Check zfs pool status
To print a nice table with statistics about the ZFS pool, including and read/write errors, use
# zpool status -v
Destroy a storage pool
ZFS makes it easy to destroy a mounted storage pool, removing all metadata about the ZFS device. This command destroys any data contained in the pool:
# zpool destroy <pool>
And now when checking the status:
# zpool status
no pools available
To find the name of the pool, see #Check zfs pool status.
Export a storage pool
If a storage pool is to be used on another system, it will first need to be exported. It is also necessary to export a pool if it has been imported from the archiso as the hostid is different in the archiso as it is in the booted system. The zpool command will refuse to import any storage pools that have not been exported. It is possible to force the import with the -f
argument, but this is considered bad form.
Any attempts made to import an un-exported storage pool will result in an error stating the storage pool is in use by another system. This error can be produced at boot time abruptly abandoning the system in the busybox console and requiring an archiso to do an emergency repair by either exporting the pool, or adding the zfs_force=1
to the kernel boot parameters (which is not ideal). See #On boot the zfs pool does not mount stating: "pool may be in use from other system"
To export a pool,
# zpool export bigdata
Rename a Zpool
Renaming a zpool that is already created is accomplished in 2 steps:
# zpool export oldname # zpool import oldname newname
Setting a Different Mount Point
The mount point for a given zpool can be moved at will with one command:
# zfs set mountpoint=/foo/bar poolname
Swap volume
ZFS does not allow to use swapfiles, but users can use a ZFS volume (ZVOL) as swap. It is importart to set the ZVOL block size to match the system page size, which can be obtained by the getconf PAGESIZE command (default on x86_64 is 4KiB). Other options useful for keeping the system running well in low-memory situations are keeping it always synced, turning off compression, and not caching the zvol data.
Create a 8GiB zfs volume:
# zfs create -V 8G -b $(getconf PAGESIZE) \ -o compression=off \ -o primarycache=metadata \ -o secondarycache=none \ -o sync=always \ -o com.sun:auto-snapshot=false <pool>/swap
Prepare it as swap partition:
# mkswap -f /dev/zvol/<pool>/swap
To make it permanent, edit /etc/fstab
. ZVOLs support discard, which can potentially help ZFS's block allocator and reduce fragmentation for all other datasets when/if swap is not full.
Add a line to /etc/fstab
:
/dev/zvol/<pool>/swap none swap discard 0 0
Automatic snapshots
The zfs-auto-snapshot-gitAUR package from AUR provides a shell script to automate the management of snapshots, with each named by date and label (hourly, daily, etc), giving quick and convenient snapshotting of all ZFS datasets. The package also installs cron tasks for quarter-hourly, hourly, daily, weekly, and monthly snapshots. Optionally adjust the --keep parameter from the defaults depending on how far back the snapshots are to go (the monthly script by default keeps data for up to a year).
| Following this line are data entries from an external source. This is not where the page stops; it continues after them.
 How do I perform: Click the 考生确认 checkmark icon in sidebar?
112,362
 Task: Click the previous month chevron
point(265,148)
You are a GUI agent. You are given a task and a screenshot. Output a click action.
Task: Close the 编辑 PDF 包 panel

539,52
To prevent a dataset from being snapshotted at all, set com.sun:auto-snapshot=false on it. Likewise, set more fine-grained control as well by label, if, for example, no monthlies are to be kept on a snapshot, for example, set com.sun:auto-snapshot:monthly=false.
Troubleshooting
does not contain an EFI label
The following error will occur when attempting to create a zfs filesystem,
/dev/disk/by-id/<id> does not contain an EFI label but it may contain partition
The way to overcome this is to use -f
with the zfs create command.
No hostid found
An error that occurs at boot with the following lines appearing before initscript output:
ZFS: No hostid found on kernel command line or /etc/hostid.
This warning occurs because the ZFS module does not have access to the spl hosted. There are two solutions, for this. You can either place your spl hostid in the kernel parameters in your boot loader. For example, adding spl.spl_hostid=0x00bab10c
.
The other solution is to make sure that there is a hostid in /etc/hostid
, and then regenerate the initramfs image. Which will copy the hostid into the initramfs image.
# mkinitcpio -p linux
On boot the zfs pool does not mount stating: "pool may be in use from other system"
Unexported pool
If the new installation does not boot because the zpool cannot be imported, you will need to chroot into the installation and properly export the zpool. See ZFS#Emergency chroot repair with archzfs.
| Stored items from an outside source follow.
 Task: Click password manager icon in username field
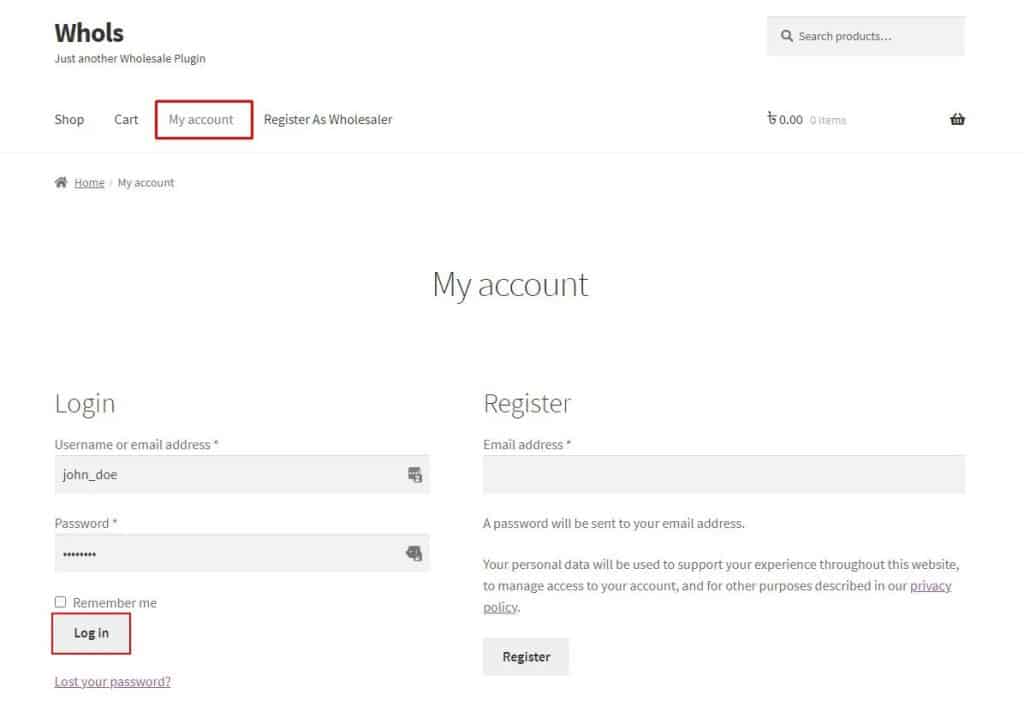[414, 475]
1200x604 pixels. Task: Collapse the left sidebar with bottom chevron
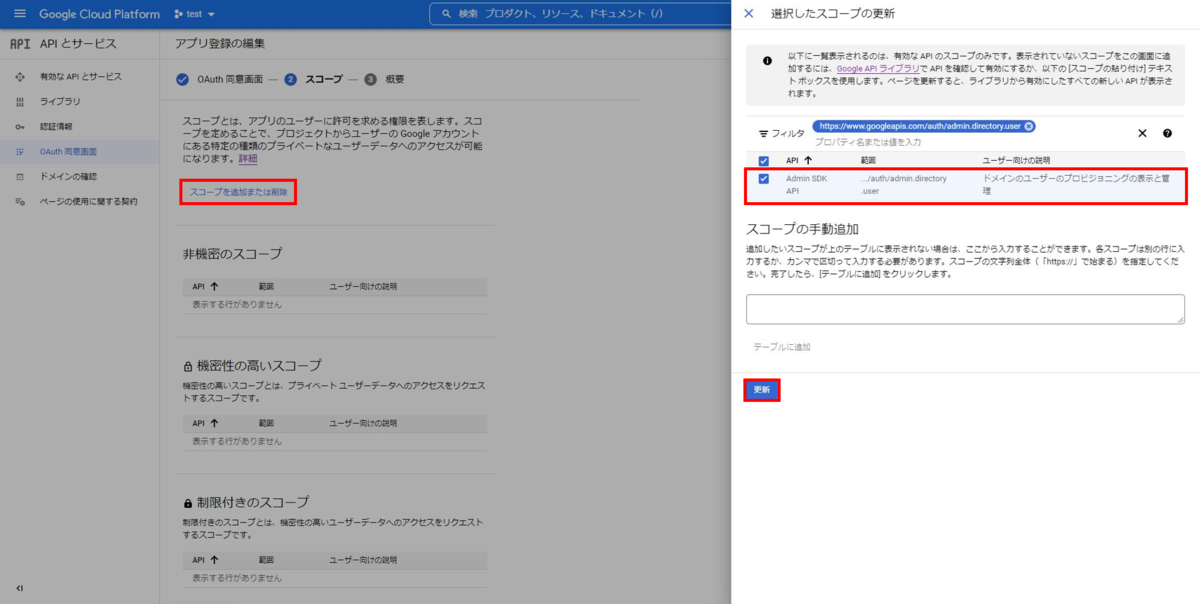pos(19,589)
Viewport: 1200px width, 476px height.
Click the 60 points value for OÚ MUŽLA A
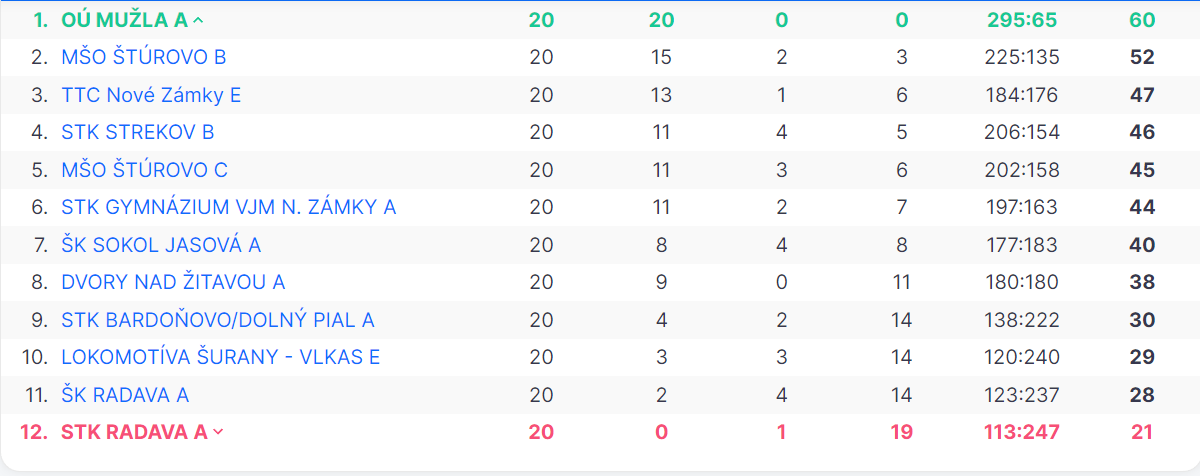(x=1142, y=20)
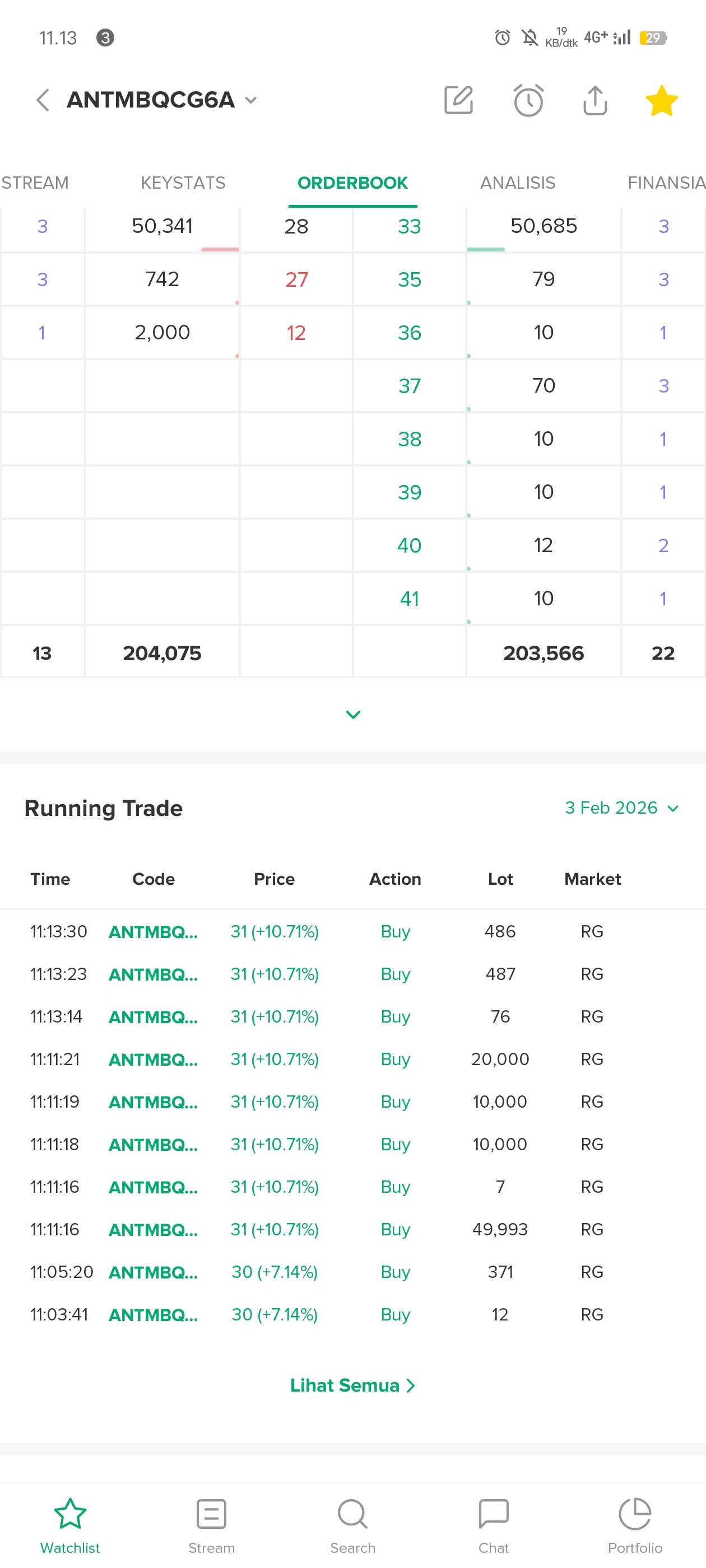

Once inside the chroot environment, load the ZFS module and force import the zpool,
# zpool import -a -f
now export the pool:
# zpool export <pool>
To see your available pools, use,
# zpool status
It is necessary to export a pool because of the way ZFS uses the hostid to track the system the zpool was created on. The hostid is generated partly based on your network setup. During the installation in the archiso your network configuration could be different generating a different hostid than the one contained in your new installation. Once the zfs filesystem is exported and then re-imported in the new installation, the hostid is reset. See Re: Howto zpool import/export automatically? - msg#00227.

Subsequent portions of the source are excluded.